In this section we intend to share additional notebooks on various topics in spatial visualisation, prepared by colleagues for specific projects or publications.

This sample notebook on explorative cartographic visualisation of geo-social media data (Flickr, Instagram, Twitter, iNaturalist) shows a work in progress. It is shared as-is as an example of how to visualise big data in a privacy-friendly way, following the workflow described in Dunkel et al. (2020)(Dunkel et al. 2020). We do not provide a dependency setup. The data for this notebook has not been shared, so you cannot replicate this notebook yet. However, you can copy and use the methods and procedures to visualise your own data.

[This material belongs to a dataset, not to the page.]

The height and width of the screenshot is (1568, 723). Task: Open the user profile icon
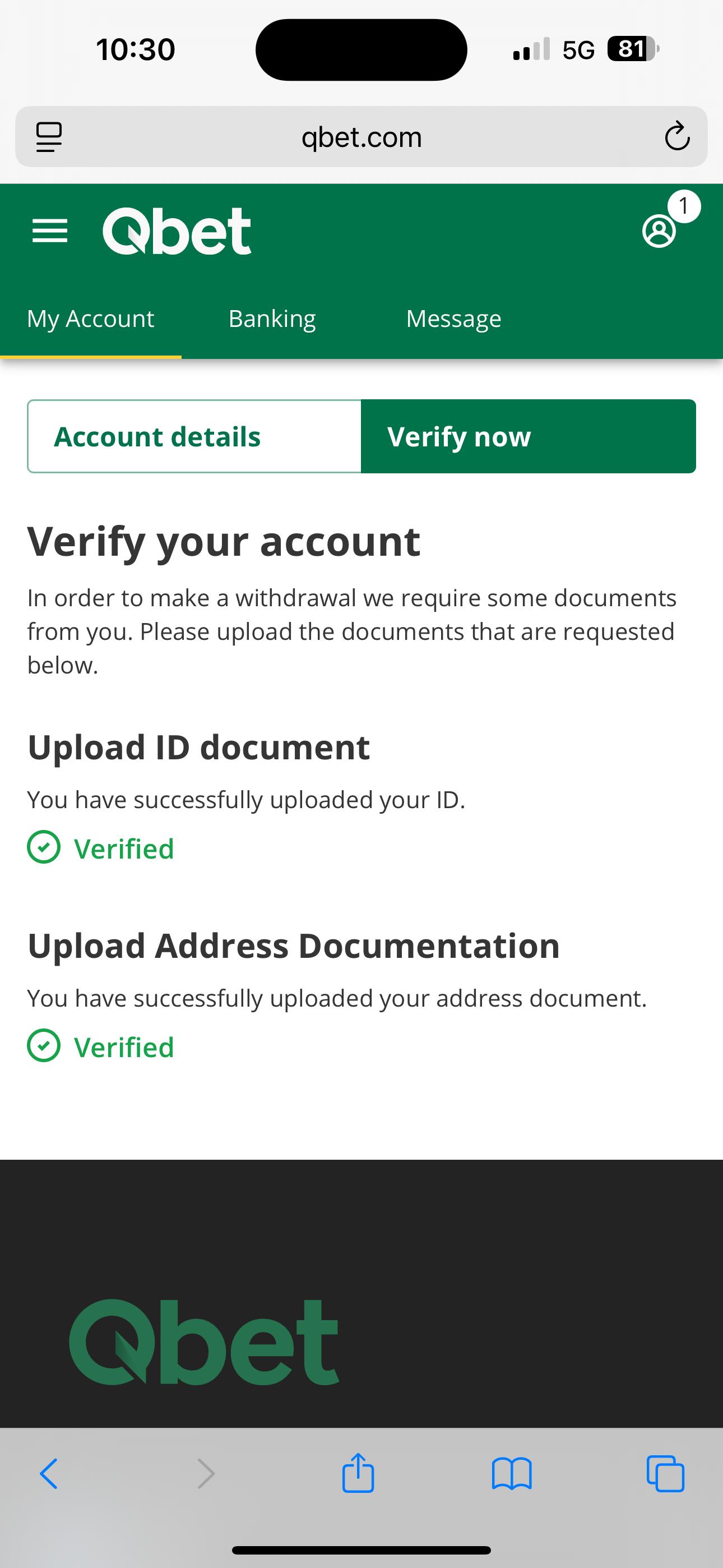point(659,231)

This is a project where I explore base geosocial media patterns for Germany

Prepare environment#

To run this notebook, as a starting point, you have two options:

1. Create an environment with the packages and versions shown in the following cell.

As a starting point, you may use the latest conda environment_default.yml from our CartoLab docker container.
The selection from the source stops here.